新歩道橋818回

2012年9月11日更新


  
 いきなり出て来たのが〝がや〟という魚の煮つけ。別名が〝えぞめばる〟で、東京で喰らうめばるよりかなり大きいから兄貴分か。脂が乗ってめっぽううまいから、やっぱり焼酎の水割りをいく。聞けばその朝、作詞家里村龍一が釣ったものだそうで、入れ食いで100匹以上の釣果だったと言う。8月25日、北海道・鹿部カントリークラブの食堂。午後1時過ぎで、僕は東京から飛び込んだばかりだ。
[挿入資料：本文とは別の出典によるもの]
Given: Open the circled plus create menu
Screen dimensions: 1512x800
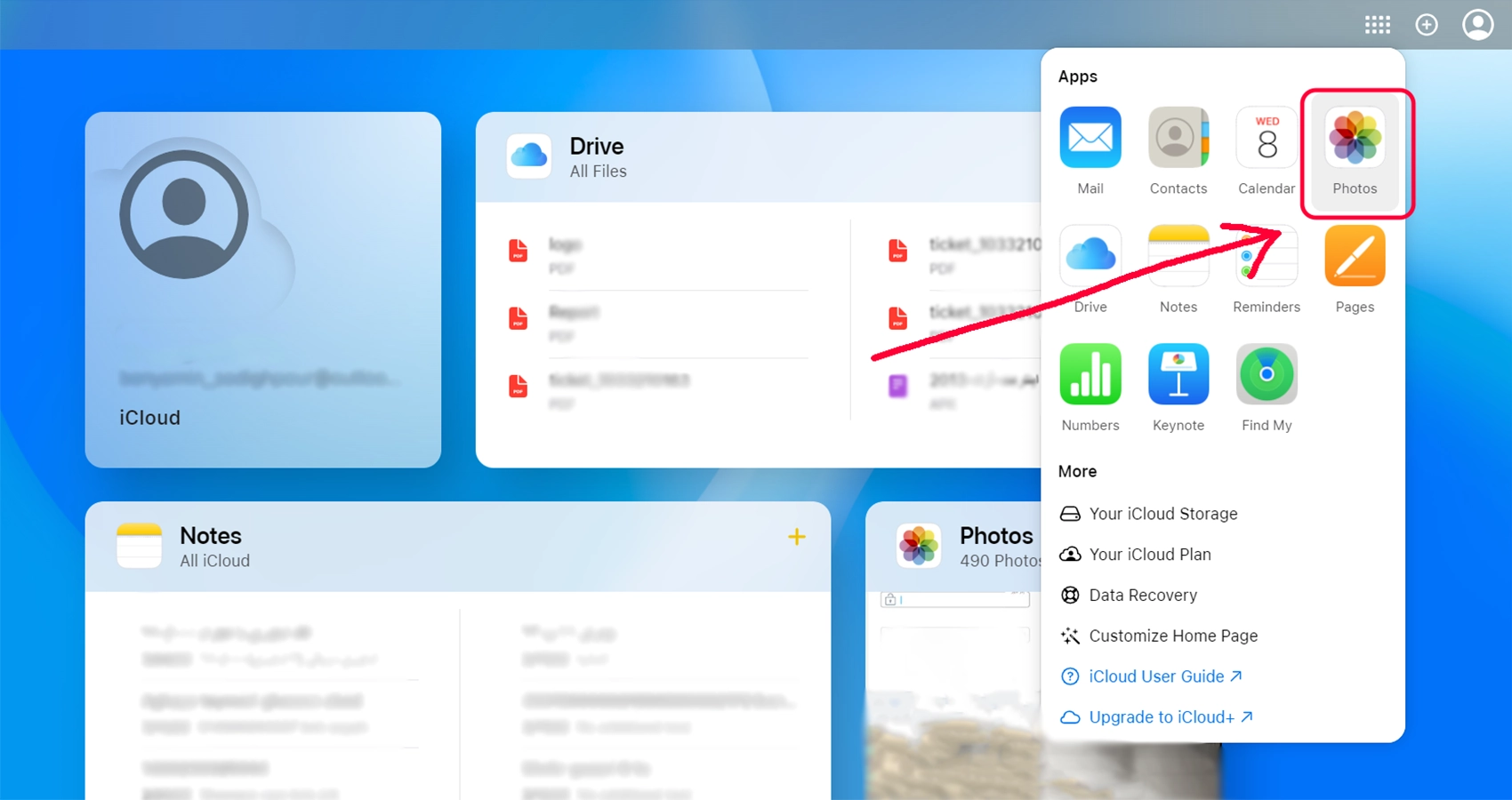Looking at the screenshot, I should [x=1427, y=25].
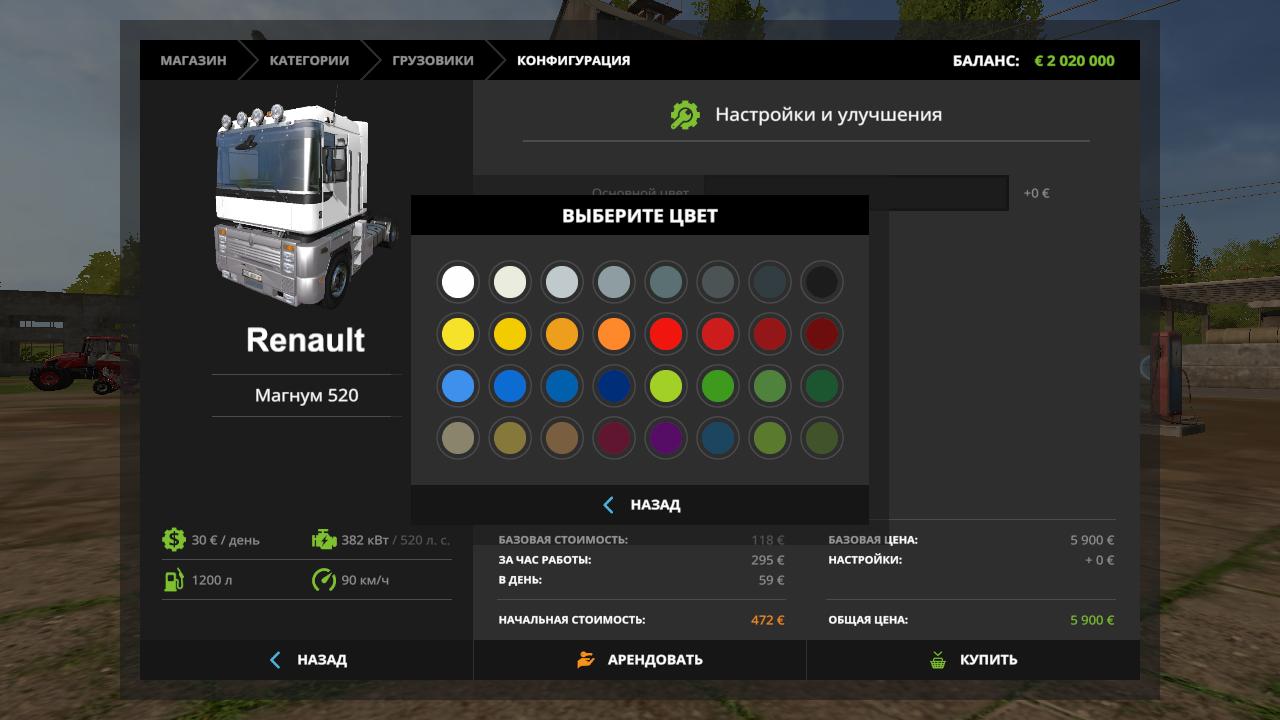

 鹿部といえば、亡くなった作詞家星野哲郎が毎夏、20何年か通った漁師町。里村と岡千秋が助さん格さんよろしくお供をし、僕も「助さんと格さん」の「と」としてずっと同行した。その「と」の僕が、とるものもとりあえず駆けつけた理由は、この日に町の有力者・道場水産の道場登社長の快気祝いがあったせい。この人は自称星野哲郎北海道後援会会長で、骨の髄まで彼の信奉者。星野の鹿部ぶらり旅を、物心両面で見事に支えた資力と心意気の持ち主だ。
 そう書けば、でっぷり大柄な金満経営者タイプと連想されそうだ。確かに一代で功も名もとげたサクセスおじさんだが、これが少年みたいに輝く眼をした、小柄な老青年。
 「星野先生は、めんこいなあ」
 と、感に耐えぬ感想を連発しながら、朝から酒、ゴルフの間も酒、夜も酒…の日々が長かった。人を愛し、地域を愛し、流行歌を愛する好人物で、里村、岡と僕は〝たらこの親父〟と呼びならわして来た。還暦と長男の結婚を祝って、星野が「嬉し涙の登ちゃん」という歌を書き、島津亜矢の歌でCD化したこともある。古稀の祝いには「鹿部コキコキ節」を作って、岡千秋が歌ったものだ。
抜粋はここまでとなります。